# [Excerpted data]
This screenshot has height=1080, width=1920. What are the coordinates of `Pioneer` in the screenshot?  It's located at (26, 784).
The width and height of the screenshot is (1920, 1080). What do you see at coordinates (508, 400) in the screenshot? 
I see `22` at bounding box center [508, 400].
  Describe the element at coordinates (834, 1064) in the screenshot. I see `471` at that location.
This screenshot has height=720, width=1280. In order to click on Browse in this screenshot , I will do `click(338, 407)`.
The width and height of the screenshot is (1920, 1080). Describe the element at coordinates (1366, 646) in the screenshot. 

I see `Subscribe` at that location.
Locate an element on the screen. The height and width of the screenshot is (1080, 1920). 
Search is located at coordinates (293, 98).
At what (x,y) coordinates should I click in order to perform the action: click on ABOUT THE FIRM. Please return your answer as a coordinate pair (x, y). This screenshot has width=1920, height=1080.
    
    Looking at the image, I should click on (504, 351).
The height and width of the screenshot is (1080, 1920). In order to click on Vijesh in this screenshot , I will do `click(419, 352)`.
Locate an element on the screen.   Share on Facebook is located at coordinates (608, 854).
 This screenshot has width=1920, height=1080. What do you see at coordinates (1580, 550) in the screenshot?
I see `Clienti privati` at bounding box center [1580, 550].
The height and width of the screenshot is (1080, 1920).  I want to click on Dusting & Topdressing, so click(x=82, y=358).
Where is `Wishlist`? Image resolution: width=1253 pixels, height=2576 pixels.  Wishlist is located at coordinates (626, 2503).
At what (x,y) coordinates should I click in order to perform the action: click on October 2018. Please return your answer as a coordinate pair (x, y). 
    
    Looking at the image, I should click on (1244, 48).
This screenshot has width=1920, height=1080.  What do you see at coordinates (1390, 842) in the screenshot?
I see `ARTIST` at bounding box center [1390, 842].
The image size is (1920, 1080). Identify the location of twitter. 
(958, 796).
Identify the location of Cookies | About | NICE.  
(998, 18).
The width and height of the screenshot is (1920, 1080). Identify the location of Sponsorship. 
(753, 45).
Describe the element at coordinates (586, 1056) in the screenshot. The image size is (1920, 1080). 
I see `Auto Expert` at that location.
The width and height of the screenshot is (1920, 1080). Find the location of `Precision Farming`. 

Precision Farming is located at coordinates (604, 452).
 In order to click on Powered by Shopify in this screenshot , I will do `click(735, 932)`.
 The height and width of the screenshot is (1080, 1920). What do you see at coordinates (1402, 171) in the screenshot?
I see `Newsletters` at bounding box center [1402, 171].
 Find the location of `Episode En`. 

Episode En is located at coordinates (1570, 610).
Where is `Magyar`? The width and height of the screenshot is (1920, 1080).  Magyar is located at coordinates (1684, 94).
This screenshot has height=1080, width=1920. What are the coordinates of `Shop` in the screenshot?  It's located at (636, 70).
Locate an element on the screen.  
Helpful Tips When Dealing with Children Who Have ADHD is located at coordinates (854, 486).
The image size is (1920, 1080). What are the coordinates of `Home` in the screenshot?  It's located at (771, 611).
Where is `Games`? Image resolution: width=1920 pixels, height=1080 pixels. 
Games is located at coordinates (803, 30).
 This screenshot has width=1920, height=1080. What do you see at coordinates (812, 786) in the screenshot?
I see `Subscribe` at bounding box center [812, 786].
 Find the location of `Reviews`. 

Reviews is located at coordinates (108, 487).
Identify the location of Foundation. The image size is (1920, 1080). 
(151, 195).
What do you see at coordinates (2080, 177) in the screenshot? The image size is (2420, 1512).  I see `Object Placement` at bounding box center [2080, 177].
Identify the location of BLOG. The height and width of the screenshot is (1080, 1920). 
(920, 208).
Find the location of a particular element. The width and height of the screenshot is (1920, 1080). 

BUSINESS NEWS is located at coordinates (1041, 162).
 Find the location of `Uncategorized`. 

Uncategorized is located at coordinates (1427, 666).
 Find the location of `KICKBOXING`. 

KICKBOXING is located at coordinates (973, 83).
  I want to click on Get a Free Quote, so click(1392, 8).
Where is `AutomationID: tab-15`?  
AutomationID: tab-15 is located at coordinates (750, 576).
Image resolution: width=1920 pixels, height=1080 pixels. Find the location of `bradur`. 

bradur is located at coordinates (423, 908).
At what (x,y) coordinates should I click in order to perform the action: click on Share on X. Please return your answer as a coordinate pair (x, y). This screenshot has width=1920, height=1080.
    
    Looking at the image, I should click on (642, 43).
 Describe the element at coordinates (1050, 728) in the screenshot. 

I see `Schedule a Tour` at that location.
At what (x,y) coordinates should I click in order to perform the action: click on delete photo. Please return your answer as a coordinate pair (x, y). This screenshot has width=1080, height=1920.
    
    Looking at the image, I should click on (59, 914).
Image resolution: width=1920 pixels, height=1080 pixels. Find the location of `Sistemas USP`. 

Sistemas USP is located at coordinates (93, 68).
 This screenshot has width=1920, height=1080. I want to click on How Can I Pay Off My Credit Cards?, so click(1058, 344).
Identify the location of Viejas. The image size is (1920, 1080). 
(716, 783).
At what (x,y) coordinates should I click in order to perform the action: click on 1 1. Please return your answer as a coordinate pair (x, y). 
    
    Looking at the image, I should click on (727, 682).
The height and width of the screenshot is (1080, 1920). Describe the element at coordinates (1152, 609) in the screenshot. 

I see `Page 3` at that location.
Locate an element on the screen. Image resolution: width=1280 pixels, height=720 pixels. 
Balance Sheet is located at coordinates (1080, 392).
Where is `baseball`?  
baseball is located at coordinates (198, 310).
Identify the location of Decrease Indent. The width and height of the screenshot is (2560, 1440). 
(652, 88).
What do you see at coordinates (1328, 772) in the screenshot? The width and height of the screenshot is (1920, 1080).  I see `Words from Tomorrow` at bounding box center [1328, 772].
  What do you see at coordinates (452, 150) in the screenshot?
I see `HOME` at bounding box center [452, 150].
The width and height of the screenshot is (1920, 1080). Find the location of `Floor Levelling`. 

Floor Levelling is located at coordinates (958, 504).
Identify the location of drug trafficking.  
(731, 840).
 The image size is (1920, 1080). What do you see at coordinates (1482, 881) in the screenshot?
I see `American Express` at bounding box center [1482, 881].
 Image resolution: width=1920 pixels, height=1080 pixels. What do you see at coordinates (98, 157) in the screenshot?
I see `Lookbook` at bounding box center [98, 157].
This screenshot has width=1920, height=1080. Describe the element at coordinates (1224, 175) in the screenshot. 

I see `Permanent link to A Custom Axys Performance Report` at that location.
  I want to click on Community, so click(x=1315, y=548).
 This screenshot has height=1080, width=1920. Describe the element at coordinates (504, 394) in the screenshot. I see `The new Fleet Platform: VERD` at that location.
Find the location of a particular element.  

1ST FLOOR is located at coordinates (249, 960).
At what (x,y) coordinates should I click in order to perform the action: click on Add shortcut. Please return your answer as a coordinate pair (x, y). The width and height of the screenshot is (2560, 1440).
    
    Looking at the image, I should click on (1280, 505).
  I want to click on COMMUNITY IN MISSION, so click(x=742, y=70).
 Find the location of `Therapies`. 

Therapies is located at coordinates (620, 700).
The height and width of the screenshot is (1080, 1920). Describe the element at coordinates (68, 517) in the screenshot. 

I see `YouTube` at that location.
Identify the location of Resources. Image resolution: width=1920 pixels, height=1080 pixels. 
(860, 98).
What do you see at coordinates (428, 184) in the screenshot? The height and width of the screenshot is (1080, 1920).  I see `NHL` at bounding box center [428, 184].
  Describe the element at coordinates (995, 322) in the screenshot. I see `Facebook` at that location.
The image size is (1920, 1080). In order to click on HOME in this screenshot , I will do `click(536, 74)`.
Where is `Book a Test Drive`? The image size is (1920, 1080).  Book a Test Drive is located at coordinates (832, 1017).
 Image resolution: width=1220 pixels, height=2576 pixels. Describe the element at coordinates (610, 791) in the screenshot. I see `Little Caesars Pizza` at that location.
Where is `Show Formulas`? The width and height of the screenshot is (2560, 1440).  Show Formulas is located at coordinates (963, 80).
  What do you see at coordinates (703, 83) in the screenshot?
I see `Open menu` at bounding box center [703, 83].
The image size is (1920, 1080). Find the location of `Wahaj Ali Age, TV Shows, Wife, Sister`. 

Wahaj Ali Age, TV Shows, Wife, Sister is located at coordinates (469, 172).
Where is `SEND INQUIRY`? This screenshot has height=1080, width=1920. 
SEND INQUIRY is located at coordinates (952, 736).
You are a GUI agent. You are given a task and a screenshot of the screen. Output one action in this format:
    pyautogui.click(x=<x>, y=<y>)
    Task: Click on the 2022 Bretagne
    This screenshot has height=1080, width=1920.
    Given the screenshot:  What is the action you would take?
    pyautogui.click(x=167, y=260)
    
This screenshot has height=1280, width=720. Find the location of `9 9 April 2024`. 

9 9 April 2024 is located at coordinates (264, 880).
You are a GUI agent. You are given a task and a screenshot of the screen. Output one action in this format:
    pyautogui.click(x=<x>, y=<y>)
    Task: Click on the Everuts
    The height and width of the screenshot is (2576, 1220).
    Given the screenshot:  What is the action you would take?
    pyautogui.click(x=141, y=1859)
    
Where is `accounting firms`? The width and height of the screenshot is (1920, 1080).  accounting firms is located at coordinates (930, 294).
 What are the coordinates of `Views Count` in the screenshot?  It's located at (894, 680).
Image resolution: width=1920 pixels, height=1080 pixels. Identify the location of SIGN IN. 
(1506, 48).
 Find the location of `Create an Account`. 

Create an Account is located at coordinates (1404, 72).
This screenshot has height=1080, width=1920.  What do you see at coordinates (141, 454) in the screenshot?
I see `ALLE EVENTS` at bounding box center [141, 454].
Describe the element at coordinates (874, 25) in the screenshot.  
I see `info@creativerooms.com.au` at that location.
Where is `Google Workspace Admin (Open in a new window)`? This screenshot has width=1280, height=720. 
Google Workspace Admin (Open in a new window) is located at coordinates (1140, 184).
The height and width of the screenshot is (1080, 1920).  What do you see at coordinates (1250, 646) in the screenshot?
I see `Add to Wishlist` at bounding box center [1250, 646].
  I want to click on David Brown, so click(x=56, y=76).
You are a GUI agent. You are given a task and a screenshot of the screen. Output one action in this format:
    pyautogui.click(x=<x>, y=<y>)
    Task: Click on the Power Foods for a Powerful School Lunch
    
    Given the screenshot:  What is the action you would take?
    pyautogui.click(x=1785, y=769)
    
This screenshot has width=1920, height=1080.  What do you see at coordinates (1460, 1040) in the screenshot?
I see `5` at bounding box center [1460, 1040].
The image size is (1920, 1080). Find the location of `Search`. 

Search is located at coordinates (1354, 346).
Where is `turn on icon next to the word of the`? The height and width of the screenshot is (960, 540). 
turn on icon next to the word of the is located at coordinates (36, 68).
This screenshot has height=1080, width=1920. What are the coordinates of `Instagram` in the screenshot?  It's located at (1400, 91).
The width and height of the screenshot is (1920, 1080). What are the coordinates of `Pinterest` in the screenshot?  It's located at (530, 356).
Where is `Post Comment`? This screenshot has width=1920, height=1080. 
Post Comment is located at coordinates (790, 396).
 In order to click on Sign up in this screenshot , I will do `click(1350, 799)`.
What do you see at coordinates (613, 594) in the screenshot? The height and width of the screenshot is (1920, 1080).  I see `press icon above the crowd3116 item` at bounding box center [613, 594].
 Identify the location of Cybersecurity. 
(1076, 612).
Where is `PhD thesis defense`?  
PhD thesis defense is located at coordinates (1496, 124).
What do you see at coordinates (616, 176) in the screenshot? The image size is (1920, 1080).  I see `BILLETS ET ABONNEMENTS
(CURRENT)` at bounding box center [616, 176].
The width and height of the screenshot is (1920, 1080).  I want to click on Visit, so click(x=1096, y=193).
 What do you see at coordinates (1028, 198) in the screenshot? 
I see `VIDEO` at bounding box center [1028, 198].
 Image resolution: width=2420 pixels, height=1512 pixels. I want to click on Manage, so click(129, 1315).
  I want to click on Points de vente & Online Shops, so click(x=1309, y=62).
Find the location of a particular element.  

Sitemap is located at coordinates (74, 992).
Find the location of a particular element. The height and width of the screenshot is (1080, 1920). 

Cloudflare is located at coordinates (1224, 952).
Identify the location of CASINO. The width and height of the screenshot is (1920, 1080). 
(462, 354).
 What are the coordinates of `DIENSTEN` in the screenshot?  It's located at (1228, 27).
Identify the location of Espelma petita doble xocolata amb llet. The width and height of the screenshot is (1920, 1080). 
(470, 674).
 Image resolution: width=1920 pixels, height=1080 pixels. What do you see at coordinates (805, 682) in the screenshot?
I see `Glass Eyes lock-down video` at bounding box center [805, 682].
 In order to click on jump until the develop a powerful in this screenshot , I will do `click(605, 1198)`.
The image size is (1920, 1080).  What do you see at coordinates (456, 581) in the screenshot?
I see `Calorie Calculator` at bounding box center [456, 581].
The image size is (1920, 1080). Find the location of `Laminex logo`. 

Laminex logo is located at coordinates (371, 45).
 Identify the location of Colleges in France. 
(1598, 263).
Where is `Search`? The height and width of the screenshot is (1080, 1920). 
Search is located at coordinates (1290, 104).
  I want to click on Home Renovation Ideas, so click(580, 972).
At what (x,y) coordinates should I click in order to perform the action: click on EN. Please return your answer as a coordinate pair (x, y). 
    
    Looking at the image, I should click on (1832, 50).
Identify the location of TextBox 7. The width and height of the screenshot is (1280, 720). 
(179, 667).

# [Exercise requirements]
Write out the lines of the listing exactly, starting at the line that contains "click on Share" and ending at the line that contains "This screenshot has width=1920, height=1080. I".

# [Result of this task]
At what (x,y) coordinates should I click in order to perform the action: click on Share on X. Please return your answer as a coordinate pair (x, y). This screenshot has width=1920, height=1080.
    
    Looking at the image, I should click on (642, 43).
 Describe the element at coordinates (1050, 728) in the screenshot. 

I see `Schedule a Tour` at that location.
At what (x,y) coordinates should I click in order to perform the action: click on delete photo. Please return your answer as a coordinate pair (x, y). This screenshot has width=1080, height=1920.
    
    Looking at the image, I should click on (59, 914).
Image resolution: width=1920 pixels, height=1080 pixels. Find the location of `Sistemas USP`. 

Sistemas USP is located at coordinates (93, 68).
 This screenshot has width=1920, height=1080. I want to click on How Can I Pay Off My Credit Cards?, so click(1058, 344).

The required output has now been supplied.